The camp experience at Runoia is profound in many ways – spawning independence, building self-esteem, learning new activities, developing skills in sports and so on. One of the rarely touted benefits of sleepaway camp is practicing and enjoying handwritten notes.
I grew up in the 1960s and the thank you note was a required skill. One year on my birthday my grandmother sent me a paper back about Helen Keller and an unsigned check for $5. To deposit the check in my savings account, I had to write her a thank you letter for the book and the check and enclose the check so she would sign it and return it. This all happened at the speed of molasses in January, but, eventually it happened. Thank-you letters were a must in my family. The skill has been passed onto my daughter and she expects her three girls to write thank you notes. I’m always amazed at the care and thought they put into those notes.
Back in the day at camp, campers were required to write on the back of a paper newsletter every week. Counselors made sure those newsletters were written, put in a “SASE” (self-addressed stamped envelope) and sent home. We were pretty sure this happened at the speed of the Pony Express because it was at least 5-6 days before parents received those newsletters in their mail box.
Still, to this day, letters received and sent at camp are a joy.
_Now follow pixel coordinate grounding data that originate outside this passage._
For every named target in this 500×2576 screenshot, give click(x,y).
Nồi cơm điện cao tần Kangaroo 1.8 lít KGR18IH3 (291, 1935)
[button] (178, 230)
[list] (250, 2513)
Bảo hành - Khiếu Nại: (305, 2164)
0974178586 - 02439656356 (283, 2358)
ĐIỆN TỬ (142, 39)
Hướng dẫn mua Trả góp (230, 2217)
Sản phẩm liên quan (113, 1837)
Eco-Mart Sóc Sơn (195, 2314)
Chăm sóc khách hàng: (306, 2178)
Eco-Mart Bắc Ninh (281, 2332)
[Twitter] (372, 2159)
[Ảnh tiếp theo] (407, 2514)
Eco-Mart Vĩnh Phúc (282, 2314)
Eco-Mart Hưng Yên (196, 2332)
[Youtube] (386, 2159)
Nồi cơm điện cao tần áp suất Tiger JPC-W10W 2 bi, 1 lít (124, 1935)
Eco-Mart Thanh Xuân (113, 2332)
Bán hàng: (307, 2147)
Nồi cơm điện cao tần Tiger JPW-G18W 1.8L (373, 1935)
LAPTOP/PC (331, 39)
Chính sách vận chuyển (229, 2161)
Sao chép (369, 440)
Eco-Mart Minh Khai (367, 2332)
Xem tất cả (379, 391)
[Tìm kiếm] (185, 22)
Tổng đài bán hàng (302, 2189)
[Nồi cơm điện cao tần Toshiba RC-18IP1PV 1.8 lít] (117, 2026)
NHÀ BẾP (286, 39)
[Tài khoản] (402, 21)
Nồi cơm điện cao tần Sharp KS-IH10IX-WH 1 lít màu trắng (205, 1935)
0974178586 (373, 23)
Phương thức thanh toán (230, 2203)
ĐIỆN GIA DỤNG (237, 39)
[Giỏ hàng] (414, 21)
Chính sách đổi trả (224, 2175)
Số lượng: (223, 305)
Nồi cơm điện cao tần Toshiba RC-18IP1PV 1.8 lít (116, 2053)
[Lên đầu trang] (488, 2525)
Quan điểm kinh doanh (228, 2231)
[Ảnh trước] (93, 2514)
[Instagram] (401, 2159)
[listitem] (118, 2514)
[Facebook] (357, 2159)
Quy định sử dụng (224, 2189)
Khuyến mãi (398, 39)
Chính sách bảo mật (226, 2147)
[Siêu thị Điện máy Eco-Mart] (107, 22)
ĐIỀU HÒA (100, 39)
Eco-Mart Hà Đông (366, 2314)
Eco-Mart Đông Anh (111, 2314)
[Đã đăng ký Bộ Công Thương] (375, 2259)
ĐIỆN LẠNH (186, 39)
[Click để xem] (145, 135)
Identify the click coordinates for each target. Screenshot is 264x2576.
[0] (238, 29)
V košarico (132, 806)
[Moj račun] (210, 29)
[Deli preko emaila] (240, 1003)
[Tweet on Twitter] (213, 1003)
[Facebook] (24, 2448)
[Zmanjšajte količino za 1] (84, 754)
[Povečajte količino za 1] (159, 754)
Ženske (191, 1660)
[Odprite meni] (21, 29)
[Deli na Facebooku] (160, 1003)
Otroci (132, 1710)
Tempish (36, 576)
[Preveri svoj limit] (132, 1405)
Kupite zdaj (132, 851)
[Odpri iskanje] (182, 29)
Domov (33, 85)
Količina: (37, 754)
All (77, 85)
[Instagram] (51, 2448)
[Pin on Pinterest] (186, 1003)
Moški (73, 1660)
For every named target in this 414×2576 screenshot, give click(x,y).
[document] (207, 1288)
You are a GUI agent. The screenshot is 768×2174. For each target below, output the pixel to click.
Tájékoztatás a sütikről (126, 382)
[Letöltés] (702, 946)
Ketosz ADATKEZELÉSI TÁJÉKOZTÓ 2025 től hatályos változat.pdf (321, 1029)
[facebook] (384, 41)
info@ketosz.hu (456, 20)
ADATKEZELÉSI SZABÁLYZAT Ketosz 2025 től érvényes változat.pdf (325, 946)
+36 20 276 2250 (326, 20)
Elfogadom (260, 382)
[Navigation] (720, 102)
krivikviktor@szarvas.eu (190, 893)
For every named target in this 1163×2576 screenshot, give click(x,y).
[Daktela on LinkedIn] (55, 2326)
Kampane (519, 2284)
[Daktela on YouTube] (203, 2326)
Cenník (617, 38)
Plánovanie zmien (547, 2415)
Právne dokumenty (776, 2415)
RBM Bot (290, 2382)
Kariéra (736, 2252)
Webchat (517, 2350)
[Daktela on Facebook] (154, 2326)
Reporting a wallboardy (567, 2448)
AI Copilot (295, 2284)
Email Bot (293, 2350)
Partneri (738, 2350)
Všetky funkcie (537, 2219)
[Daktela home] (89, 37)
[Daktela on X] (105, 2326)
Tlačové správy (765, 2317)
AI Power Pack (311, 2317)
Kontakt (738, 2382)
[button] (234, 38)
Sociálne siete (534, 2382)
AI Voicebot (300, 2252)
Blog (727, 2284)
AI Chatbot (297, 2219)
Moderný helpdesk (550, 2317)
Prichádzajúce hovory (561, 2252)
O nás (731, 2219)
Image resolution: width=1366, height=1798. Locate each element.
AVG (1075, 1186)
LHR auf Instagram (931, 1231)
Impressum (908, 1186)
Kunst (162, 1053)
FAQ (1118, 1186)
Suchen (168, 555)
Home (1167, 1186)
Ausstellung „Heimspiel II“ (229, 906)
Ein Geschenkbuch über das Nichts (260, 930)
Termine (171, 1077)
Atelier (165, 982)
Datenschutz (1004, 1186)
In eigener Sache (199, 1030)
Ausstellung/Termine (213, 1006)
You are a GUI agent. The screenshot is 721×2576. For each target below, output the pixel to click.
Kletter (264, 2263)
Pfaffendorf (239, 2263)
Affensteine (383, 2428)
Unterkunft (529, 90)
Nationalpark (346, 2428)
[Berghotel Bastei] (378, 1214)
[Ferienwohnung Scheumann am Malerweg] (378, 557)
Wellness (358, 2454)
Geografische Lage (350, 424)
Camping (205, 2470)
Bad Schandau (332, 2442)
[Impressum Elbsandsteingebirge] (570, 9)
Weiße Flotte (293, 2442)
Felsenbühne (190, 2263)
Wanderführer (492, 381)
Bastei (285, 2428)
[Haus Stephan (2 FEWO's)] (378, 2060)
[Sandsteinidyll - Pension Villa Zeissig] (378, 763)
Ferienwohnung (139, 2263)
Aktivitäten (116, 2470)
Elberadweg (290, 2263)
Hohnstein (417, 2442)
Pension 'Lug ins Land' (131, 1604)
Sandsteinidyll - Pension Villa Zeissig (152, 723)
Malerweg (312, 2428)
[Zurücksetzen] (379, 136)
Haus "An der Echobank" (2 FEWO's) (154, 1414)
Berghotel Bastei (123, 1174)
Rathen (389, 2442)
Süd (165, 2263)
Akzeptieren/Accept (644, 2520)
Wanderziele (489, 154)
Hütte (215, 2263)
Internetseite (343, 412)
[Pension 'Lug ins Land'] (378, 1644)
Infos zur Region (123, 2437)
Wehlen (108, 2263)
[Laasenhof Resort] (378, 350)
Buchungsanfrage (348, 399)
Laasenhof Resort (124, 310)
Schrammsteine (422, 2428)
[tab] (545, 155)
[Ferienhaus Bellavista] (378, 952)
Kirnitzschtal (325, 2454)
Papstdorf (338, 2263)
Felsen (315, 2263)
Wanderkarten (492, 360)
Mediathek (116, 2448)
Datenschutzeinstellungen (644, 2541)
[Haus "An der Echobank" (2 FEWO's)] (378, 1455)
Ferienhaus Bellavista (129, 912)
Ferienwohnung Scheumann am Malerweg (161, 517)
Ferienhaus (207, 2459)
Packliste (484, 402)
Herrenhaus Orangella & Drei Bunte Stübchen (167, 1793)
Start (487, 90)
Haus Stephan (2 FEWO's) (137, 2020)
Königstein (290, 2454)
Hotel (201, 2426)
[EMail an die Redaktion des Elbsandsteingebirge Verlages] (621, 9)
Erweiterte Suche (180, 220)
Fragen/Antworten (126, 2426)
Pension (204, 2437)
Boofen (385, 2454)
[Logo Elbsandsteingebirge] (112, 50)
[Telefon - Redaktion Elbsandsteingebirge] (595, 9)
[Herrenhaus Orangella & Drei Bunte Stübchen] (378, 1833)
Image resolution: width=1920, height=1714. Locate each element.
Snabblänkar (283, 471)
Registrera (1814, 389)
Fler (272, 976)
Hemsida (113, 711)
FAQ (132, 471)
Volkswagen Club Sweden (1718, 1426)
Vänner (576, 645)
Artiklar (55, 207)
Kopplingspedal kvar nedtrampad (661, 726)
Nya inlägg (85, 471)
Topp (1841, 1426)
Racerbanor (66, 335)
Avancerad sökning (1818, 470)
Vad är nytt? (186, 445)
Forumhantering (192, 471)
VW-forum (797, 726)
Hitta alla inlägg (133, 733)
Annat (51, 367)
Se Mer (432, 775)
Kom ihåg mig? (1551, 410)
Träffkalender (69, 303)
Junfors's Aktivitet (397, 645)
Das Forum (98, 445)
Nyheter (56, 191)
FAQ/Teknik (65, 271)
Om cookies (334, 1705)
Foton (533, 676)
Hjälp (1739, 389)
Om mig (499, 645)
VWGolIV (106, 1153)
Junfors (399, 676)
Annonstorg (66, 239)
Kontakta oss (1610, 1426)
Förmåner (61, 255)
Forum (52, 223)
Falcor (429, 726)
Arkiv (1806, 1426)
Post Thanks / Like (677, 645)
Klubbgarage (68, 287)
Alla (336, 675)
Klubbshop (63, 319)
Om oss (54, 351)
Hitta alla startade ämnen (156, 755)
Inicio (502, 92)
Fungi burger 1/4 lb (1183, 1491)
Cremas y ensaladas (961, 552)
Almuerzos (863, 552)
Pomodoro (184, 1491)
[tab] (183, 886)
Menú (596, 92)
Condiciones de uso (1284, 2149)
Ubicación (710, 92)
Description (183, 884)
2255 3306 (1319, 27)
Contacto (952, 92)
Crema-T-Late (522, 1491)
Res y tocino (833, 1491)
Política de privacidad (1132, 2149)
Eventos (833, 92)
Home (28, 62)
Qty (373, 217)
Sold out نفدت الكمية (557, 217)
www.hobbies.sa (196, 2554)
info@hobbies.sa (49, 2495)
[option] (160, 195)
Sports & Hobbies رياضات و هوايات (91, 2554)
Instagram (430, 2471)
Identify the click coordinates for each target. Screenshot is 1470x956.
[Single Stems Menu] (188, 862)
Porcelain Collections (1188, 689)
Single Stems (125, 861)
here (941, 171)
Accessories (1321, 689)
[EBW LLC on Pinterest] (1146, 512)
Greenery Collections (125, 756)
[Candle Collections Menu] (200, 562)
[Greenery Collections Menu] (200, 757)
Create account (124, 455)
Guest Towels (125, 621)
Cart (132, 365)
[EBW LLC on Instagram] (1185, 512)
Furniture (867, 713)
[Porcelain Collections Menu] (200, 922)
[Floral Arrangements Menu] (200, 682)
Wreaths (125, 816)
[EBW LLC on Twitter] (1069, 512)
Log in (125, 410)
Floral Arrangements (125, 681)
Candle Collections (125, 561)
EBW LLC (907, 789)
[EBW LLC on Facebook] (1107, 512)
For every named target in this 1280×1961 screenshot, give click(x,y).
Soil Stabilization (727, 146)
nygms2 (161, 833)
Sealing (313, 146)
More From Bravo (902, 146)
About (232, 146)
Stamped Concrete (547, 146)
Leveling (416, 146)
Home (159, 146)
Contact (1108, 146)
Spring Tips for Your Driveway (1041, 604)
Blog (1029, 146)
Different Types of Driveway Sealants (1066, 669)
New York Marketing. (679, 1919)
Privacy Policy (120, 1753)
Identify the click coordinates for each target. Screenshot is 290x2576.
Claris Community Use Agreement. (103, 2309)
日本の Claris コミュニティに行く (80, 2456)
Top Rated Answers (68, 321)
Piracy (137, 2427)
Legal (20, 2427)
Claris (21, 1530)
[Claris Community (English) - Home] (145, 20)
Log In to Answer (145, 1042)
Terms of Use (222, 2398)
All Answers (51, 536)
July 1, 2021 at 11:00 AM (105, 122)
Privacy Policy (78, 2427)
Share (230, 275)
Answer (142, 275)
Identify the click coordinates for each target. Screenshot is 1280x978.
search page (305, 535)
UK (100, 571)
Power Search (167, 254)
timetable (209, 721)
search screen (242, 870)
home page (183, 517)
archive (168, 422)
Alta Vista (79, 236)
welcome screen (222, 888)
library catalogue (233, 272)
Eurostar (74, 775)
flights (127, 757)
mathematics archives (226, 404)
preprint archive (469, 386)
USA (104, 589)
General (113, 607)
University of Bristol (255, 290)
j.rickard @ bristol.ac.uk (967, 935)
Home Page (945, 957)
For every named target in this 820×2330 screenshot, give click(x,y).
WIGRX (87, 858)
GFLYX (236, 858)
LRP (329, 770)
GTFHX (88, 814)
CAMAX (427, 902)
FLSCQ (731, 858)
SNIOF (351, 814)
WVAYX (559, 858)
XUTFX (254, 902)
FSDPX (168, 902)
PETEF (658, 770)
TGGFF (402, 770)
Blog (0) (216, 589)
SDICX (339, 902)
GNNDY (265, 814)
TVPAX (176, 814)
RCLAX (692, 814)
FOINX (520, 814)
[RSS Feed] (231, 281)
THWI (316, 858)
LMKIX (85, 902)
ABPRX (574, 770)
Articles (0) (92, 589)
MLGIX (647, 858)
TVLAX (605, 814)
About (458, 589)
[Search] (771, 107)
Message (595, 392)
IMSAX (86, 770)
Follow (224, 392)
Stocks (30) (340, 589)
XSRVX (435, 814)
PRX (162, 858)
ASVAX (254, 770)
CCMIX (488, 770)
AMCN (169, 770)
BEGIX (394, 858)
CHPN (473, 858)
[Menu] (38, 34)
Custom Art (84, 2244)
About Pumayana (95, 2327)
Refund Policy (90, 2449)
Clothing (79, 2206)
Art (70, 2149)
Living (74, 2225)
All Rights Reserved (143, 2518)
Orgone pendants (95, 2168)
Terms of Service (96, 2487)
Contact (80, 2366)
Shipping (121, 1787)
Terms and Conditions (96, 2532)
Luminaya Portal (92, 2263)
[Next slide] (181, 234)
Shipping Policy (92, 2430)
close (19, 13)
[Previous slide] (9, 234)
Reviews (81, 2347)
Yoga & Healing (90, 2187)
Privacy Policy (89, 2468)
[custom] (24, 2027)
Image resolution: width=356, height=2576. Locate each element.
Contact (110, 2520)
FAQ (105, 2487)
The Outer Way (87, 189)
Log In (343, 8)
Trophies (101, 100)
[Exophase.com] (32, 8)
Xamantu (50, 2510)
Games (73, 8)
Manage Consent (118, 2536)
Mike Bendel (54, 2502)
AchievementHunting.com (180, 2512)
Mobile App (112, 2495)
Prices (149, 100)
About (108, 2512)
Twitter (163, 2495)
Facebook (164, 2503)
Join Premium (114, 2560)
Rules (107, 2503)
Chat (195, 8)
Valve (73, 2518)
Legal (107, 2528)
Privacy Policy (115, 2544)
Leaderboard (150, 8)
Campers pin their notes from their family and friends on their bedroom wall and parents save many notes, especially the ones with the circled tear “this is my tear as I miss you so much”. And the letter would go on to talk about different scenarios around camp, what she accomplished, personalities of friends, something funny or gross (most likely a clogged toilet that overflowed) that happened at camp.
Unplugging and face to face contact is only part of the side-benefit to camp. Campers soon realize you have to write letters to get letters. We encourage parents to send a note to their daughter before camp even starts so she has mail on her first day at camp. Campers immediately write home. Campers send a flurry of letters to their friends at camp and at home and wait in anticipation for a letter like a slow-motion volley in tennis. Although penmanship doesn’t matter, campers are practicing writing through camp letters. A bonus is the hand drawn sketch of roommates, the camp dogs, a horse or sailboat. Camp seeps into the letters and tells its own story.
The art of letter writing lives on through camp. Be on the lookout for a hand written thank you note and a bevy of camp letters in your MAIL box this summer.